Video Recording
Exercise
Here you have to set up a fully fledged flow simulation of the aerodynamics of a front wing. This simulation will later on enable you to calculate drag and lift forces as well as identify flow separations.
Your task is to investigate the behaviour of drag and lift for an airflow velocity of 40m/s, 50m/s, 60m/s 70m/s or 80m/s
Let’s take a look at the physics of the front wing before we start to set up our simulations:
As a first simplification we can exploit the symmetry of the front wing. It is therefore practical to simulate only one half of the wing to reduce the computational effort by defining the inner surrounding wall (yellow) as a symmetry plane.
The body of the wing is a physical wall (red), which means that it involves friction. This faces should be considered as non-slip walls.
The outer and upper surrounding walls (green) are necessary to limit the domain we want to simulate, since we are not able to simulate an infinitely large domain. Nevertheless they do not exist in reality and should therefore not interact with the flow. A good approximation here is to assume this wall as frictionless or so-called slip walls.
There is no relative motion between the air and the floor since the car is driving though our domain. We will therefore apply a wall velocity on the lower surrounding wall (yellow)
The bounding face on the left-hand side (blue) will be defined as a inlet with a constant flow velocity profile.
The bounding face on the right-hand side (maroon) will be defined as a outlet with a constant pressure.
Step-by-Step instruction:
Note: These instructions refer to the simulation setup for a airflow velocity of 60m/s. For the other velocities you have to adapt also the initial values for k and omega which you can find in the table below:
Geometry Preparation:
The modified design of the front wing has been equipped with a vertical vane. This vane would enhance the purpose of a front wing by producing additional downforce. The physics can be attributed to the downforce generated on account of the tip vortices.

Entries on locating words and elements:
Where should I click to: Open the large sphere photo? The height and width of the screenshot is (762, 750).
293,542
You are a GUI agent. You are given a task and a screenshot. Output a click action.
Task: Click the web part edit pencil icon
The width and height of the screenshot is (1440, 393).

**SHORT TASK A**
In the front wing simulation text, which airflow velocity do the step-by-step instructions refer to?
**SHORT TASK B**
For each statement, say whether it agrees with the front wing simulation text, and quote the words from the text that decide it: (i) The inner surrounding wall is defined as a symmetry plane. (ii) The outer and upper surrounding walls are treated as non-slip walls. (iii) The bounding face on the right-hand side is defined with a constant flow velocity profile.
**SHORT TASK C**
Please carry the front wing simulation text forward, starting after its last sentence.

**RESPONSE A**
An airflow velocity of 60m/s.

**RESPONSE B**
(i) Yes: "defining the inner surrounding wall (yellow) as a symmetry plane."
(ii) No: "A good approximation here is to assume this wall as frictionless or so-called slip walls."
(iii) No: "The bounding face on the right-hand side (maroon) will be defined as a outlet with a constant pressure."

**RESPONSE C**
You are provided with an Onshape model which can be easily modified. Your task is to modify the design of the vertical vane in Onshape to analyse the influence of the direction of the tip vortices on the downforce. An example to modify the vertical vane is as follows.
This is the geometry you have been provided with:
Please make a copy as follows:
Now, move to the reworked frontwing tab on the bottom of your screen.
Double Click on sketch 3 to modify the shape of the vane.
The control points on the curve may be modified as shown:
Once you are satisfied with your new vane design, please click on the green tick next to sketch 3 on the top left of your screen
The modified front wing would look similar to this:
No move into your SimScale Dashboard and create a new project.
Please make sure to make your project Public.
Now, open the project you just created.
You may now directly import the geometry from Onshape by clicking on Import.
Select your Onshape geometry from the window that pops up.
Your geometry is now imported and ready to be meshed.
Meshing:
Please navigate to the Mesh Creator in the workflow. Select the Meshes in the Navigator and click on New.
Please assign an appropriate Name to your mesh and select the Base Geometry as frontWing. Please create a new Operation by clicking on New.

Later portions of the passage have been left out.